Most cases are mild, and those who develop it usually have no long-term effects. How well a person does depends on how bad the GVHD is. Some cases of GVHD can lead to death.

Doctors try to prevent acute GVHD by giving drugs, such as steroids, monoclonal antibodies, methotrexate, cyclosporine, and tacrolimus to lessen the immune response. These drugs are given before acute GVHD starts and can help prevent serious GVHD, but mild GVHD will almost always happen in allogeneic transplant patients. New and old drugs in different combinations are being tested for GVHD prevention.

The risk of acute GVHD can also be decreased by removing some of the immune cells (called T-cells) from the donor stem cells before the transplant. But this can also increase the risk of viral infection, leukemia relapse, and graft failure (which is discussed later). Researchers are looking at new ways to remove only certain cells, called alloactivated T-cells, from donor grafts. This would reduce the severity of GVHD and still allow the donor T-cells to destroy any cancer cells left. Preventing and managing GVHD are major priorities for research.

Chronic GVHD

Chronic (ongoing) GVHD can start anywhere from about 70 to 400 days after the stem cell transplant. A rash on the palms of the hands or the soles of the feet is often the earliest sign. The rash can spread and is usually itchy and dry. In severe cases, the skin may blister and peel, like a bad sunburn. A fever may also develop.
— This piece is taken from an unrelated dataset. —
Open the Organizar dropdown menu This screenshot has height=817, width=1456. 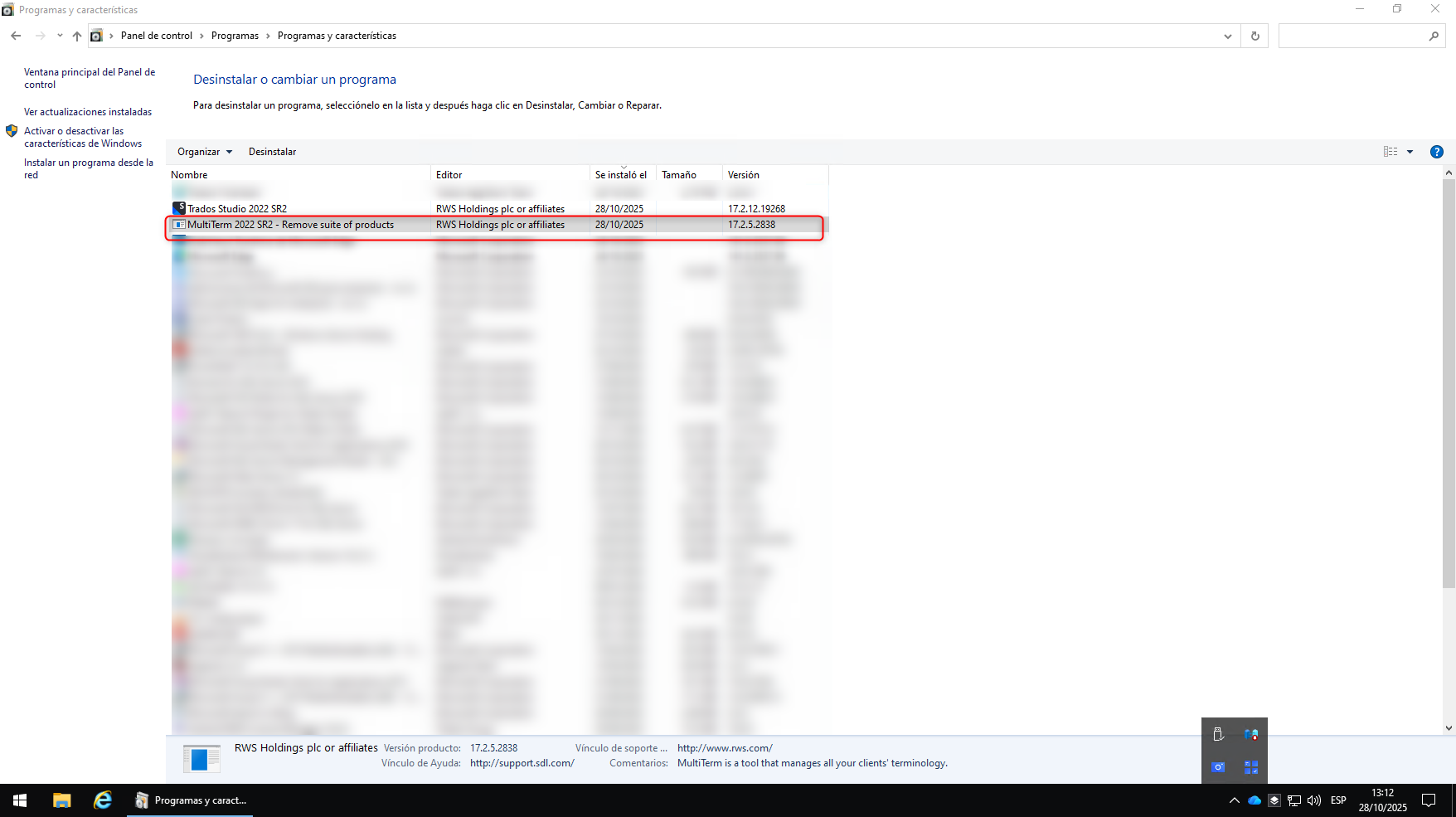point(203,152)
Other symptoms of chronic GVHD can include:

  • Decreased appetite
  • Diarrhea
  • Abdominal (belly) cramps
  • Weight loss
  • Yellowing of the skin and eyes (jaundice)
  • Enlarged liver
  • Bloated abdomen (belly)
  • Pain in the upper right part of the abdomen (belly)
  • Increased levels of liver enzymes in the blood (seen on blood tests)
  • The skin feels tight
  • Dry, burning eyes
  • Dryness or sores in the mouth
  • Burning sensations when eating acidic foods
  • Bacterial infections
  • Blockages in airways of the lungs

Chronic GVHD is treated with medicines that suppress the immune system, much like those used for acute GVHD. These drugs can increase your risk of infection for as long as you are treated for GVHD (see the “Infection” section).
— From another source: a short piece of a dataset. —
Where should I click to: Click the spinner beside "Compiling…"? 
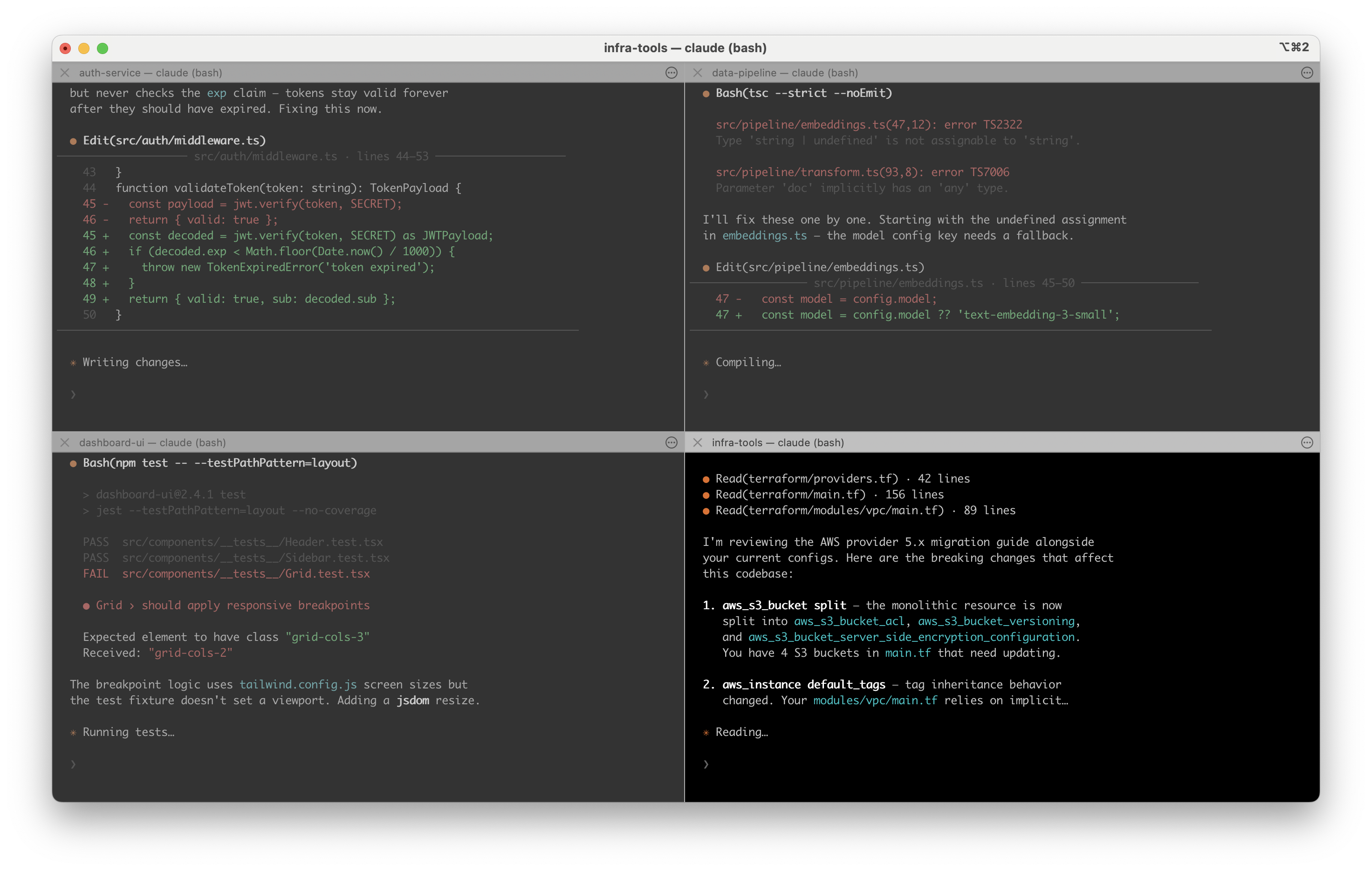click(707, 362)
Hepatic veno-occlusive disease

Hepatic veno-occlusive disease (VOD) is a serious problem in which blood flow inside the liver is blocked. It only happens in people with allogeneic transplants, and mainly in those who got the drugs busulfan or melphalan as part of conditioning.

VOD usually happens within 3 weeks of conditioning. It’s more common in older people who had liver problems before the transplant, and in those with acute GVHD. It starts with yellowing skin and eyes, dark urine, tenderness below the right ribs, and quick weight gain (mostly from bloating in the belly). Sometimes it can result in liver failure and death.
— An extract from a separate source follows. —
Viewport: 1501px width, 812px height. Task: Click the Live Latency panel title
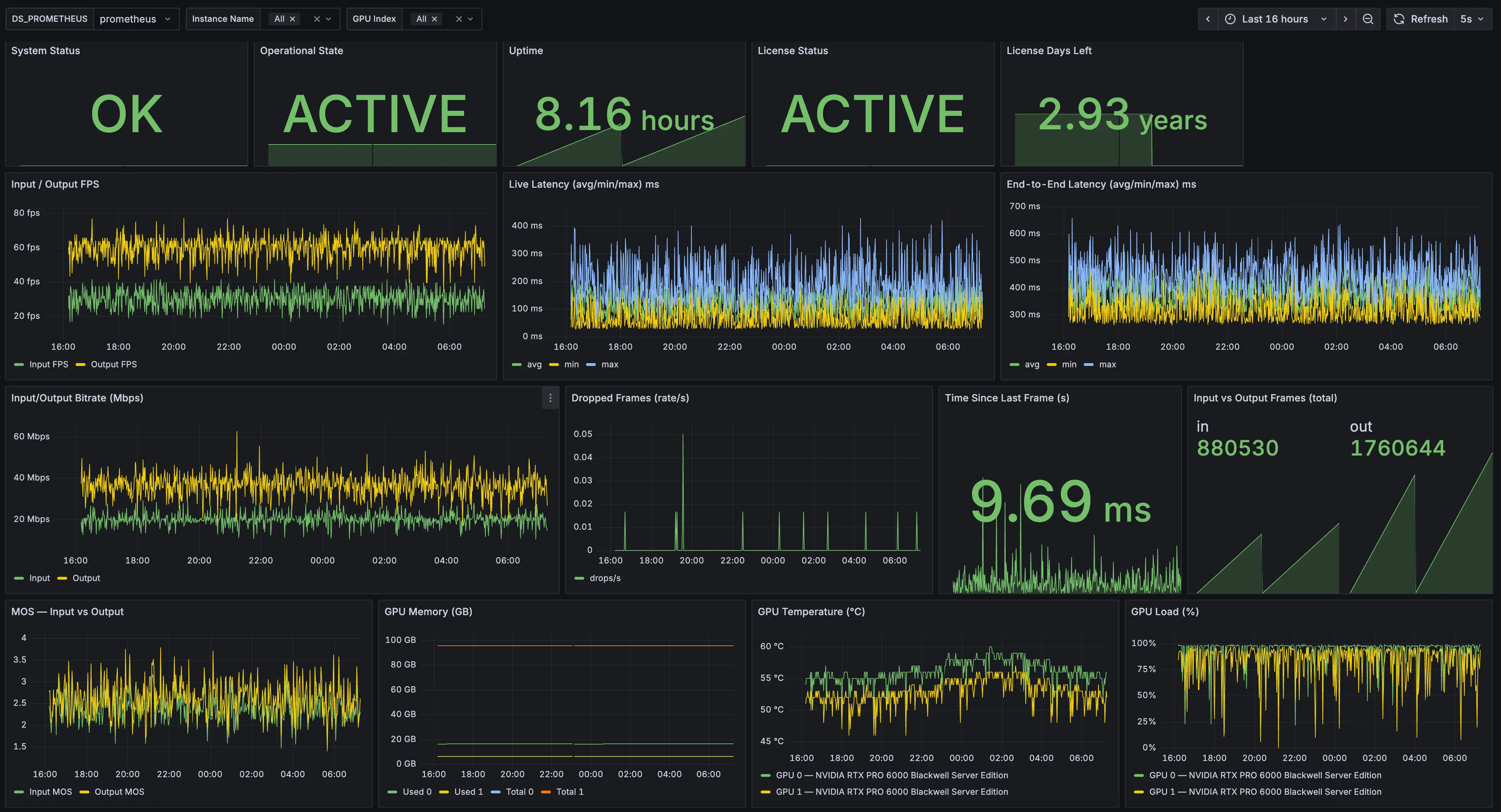583,184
Doctors have found that giving busulfan in the vein (IV) rather than by mouth may reduce the risk of VOD. New ways to treat this problem are being tested.

Graft failure

Grafts fail when the body does not accept the new stem cells (the graft). The stem cells that were given do not go into the bone marrow and multiply like they should. Graft failure is more common when the patient and donor are not well matched and when patients get stem cells that have had the T-cells removed. It can also happen in patients who get a low number of stem cells, such as a single umbilical cord unit.

Graft failure can lead to serious bleeding and/or infection. It’s suspected in patient’s whose counts do not begin to go up within 3 to 4 weeks of a bone marrow or peripheral blood transplant, or within 7 weeks of a cord blood transplant.

It may be treated by a second dose of stem cells, if available. Grafts very rarely fail, but if they do it can result in death.